Aujourd’hui les nouvelles n’étaient pas bonnes du tout. Charron Stix avait beau regarder les chiffres des résultats et les triturer en tous sens, les quotas ne seraient pas atteints ce mois-ci non plus. La Compagnie allait finir par se lasser de ce manque à gagner perpétuel et enverrait un jour ou l’autre un administrateur de chez elle.

Et ça, ce n’était pas bon.

Car qui disait administrateur de la Compagnie, disait également garnison.
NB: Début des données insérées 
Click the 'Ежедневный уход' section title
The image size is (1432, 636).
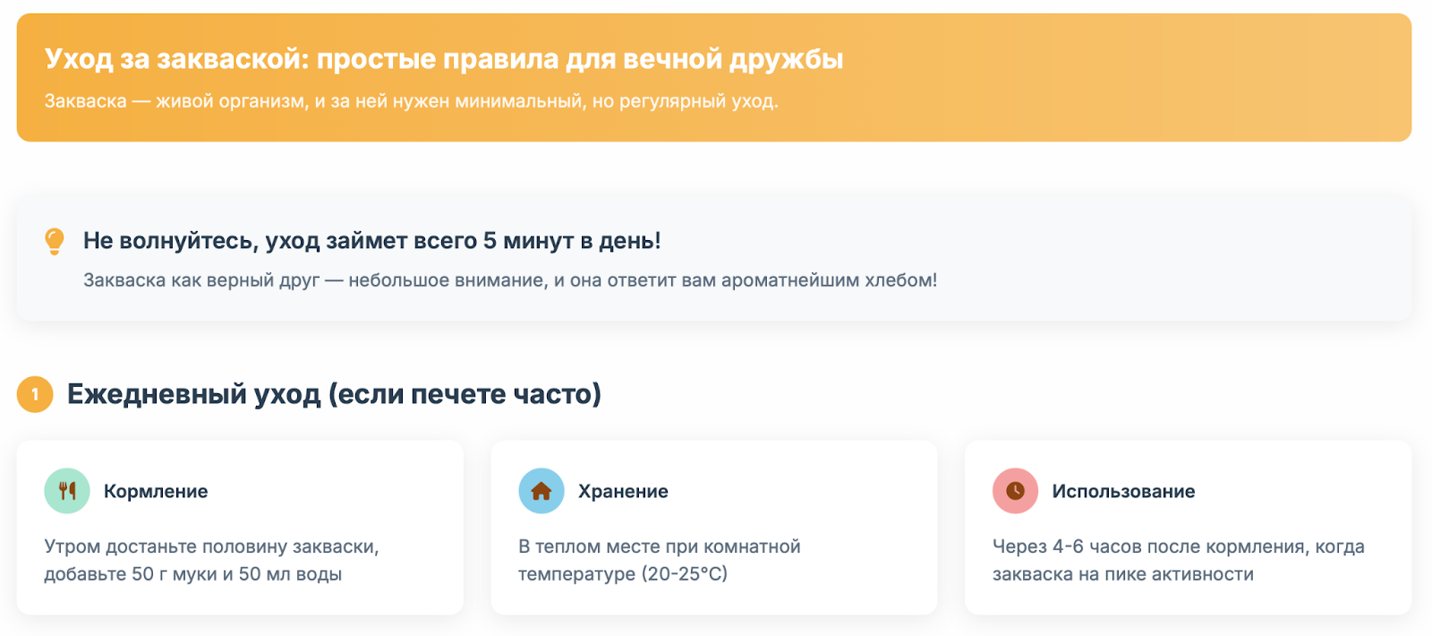click(x=334, y=394)
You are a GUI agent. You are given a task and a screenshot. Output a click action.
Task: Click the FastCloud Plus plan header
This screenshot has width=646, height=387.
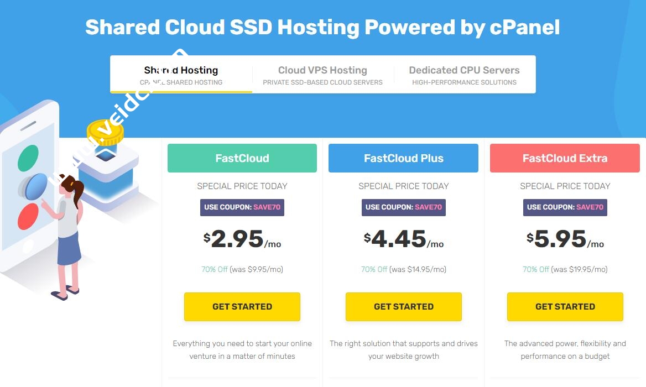tap(404, 158)
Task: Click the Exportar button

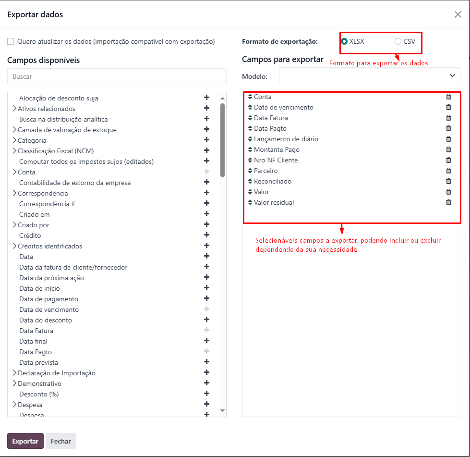Action: (25, 441)
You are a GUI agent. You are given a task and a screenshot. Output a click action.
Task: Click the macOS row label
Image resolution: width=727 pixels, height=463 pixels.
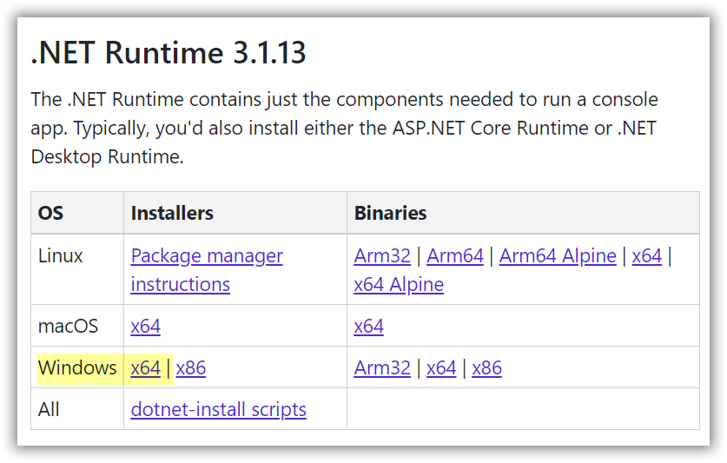(68, 326)
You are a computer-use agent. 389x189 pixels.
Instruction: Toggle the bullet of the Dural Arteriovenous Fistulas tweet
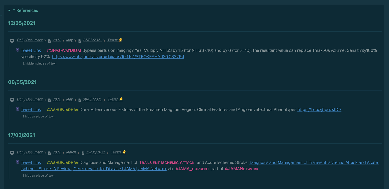pyautogui.click(x=17, y=109)
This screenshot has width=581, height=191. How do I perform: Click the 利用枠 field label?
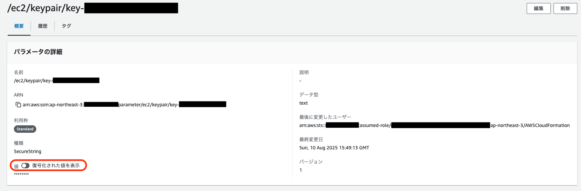pyautogui.click(x=21, y=121)
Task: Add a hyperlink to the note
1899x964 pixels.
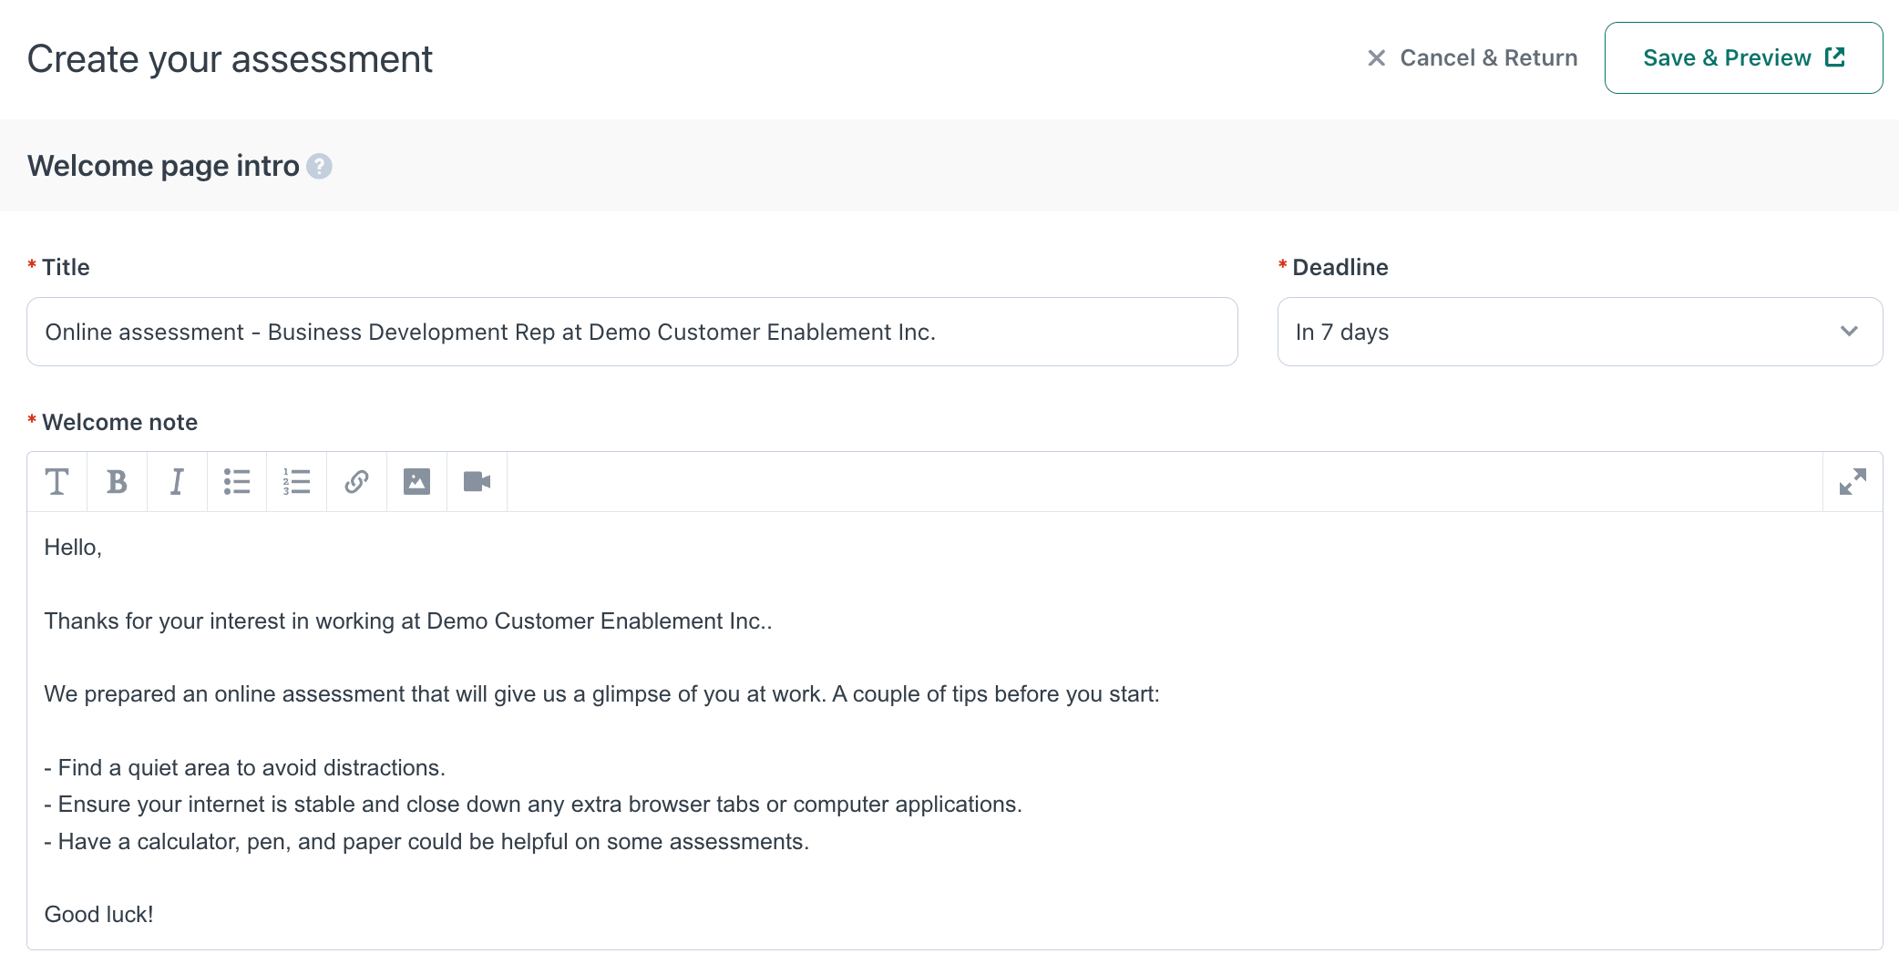Action: [x=356, y=481]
Une garnison de mercenaires à la solde de cette société, les marines coloniaux, qui au lieu de faire régner l’ordre, si tant est qu’il en fut besoin, mettraient plus de barouf qu’autre chose.

Et puis administrer cette colonie c’était son boulot, sa tâche, sa raison d’être. Bref sa vie. Aussi Charron n’avait pas l’intention de laisser cela arriver sans se battre. Cent cinquante familles comptaient sur lui. Le sort de plus de quatre cents personnes dépendait de lui, et, même si cela lui faisait faire des cauchemars toutes les nuits, il était hors de question qu’il les laisse en plan.
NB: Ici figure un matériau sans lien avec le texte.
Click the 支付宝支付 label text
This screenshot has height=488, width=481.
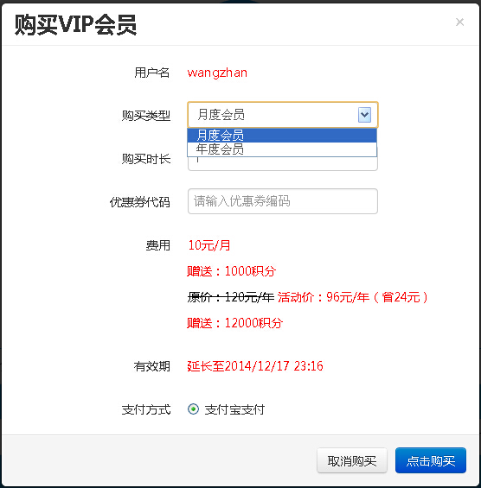[234, 409]
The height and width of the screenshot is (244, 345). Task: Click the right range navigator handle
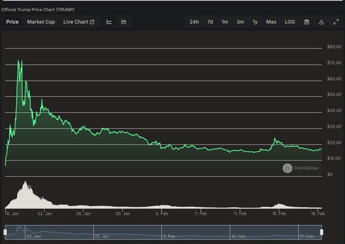pos(322,232)
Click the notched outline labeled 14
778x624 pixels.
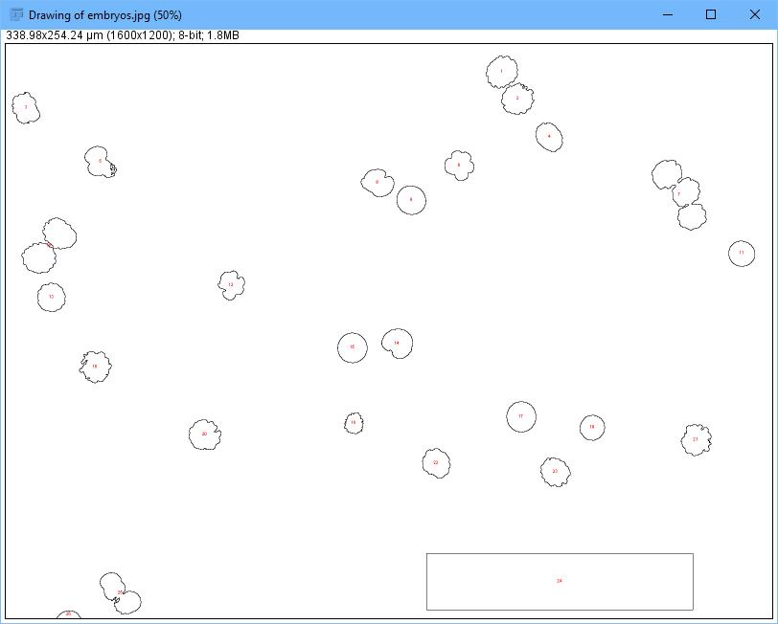point(397,344)
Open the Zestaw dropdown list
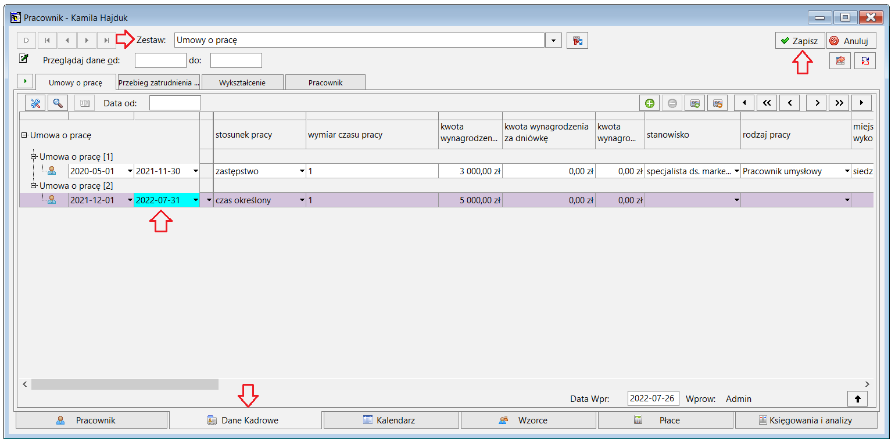Screen dimensions: 895x442 pos(553,41)
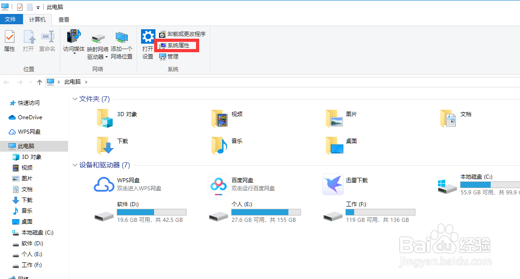Open the Quick Access Toolbar customize dropdown
Image resolution: width=520 pixels, height=279 pixels.
tap(37, 7)
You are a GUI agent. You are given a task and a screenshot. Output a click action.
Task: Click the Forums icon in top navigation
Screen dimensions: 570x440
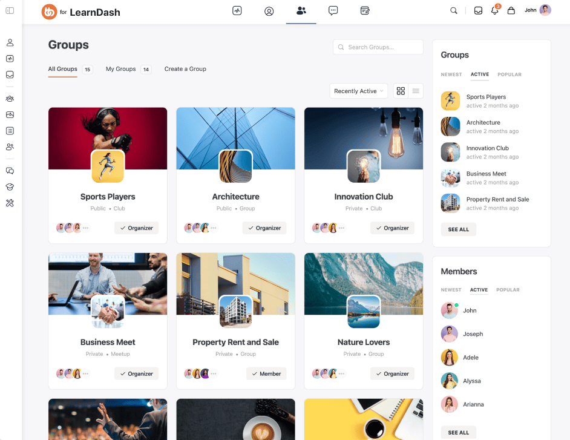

Il alla se resservir son troisième café de l’après-midi, tout en se disant qu’il fallait qu’il se calme. La paperasse lui prenait tout son temps et ne lui en laissait guère pour s’occuper de sa santé ou de sa famille, qu’il aimait pourtant par-dessus tout. La petite bedaine qui prenait de plus en plus ses aises autour de sa taille semblait avoir élu définitivement domicile.

Il s’était arrêté à la petite fenêtre de son bureau, privilège de sa fonction. On était censé y voir toute la colonie, mais en réalité, cela ne serait que dans quelques années, quand les premiers effets de la terraformation seraient visibles. Pour le moment on ne discernait qu’à grand peine à quelques dizaines de mètres, et l’on y voyait surtout les tourbillons de sables et de poussières, engendrés par les vents incessants de Perséphone.

Il se prenait souvent à tenter d’imaginer ce que serait la vie sur cette planète quand la Compagnie aurait été remboursée, quand on aurait rendu son climat clément. Il essayait de voir cet endroit comme le verrait sa fille, ses petits-enfants, ou quels que soient ses descendants, bien des années plus tard. Il essayait de voir les raisons pour lesquelles il se battait au-delà des bourrasques. Les nuages de l’atmosphère perpétuellement en colère dissimulaient, il le savait, le véritable visage de Perséphone, enfoui sous des années de labeurs à venir.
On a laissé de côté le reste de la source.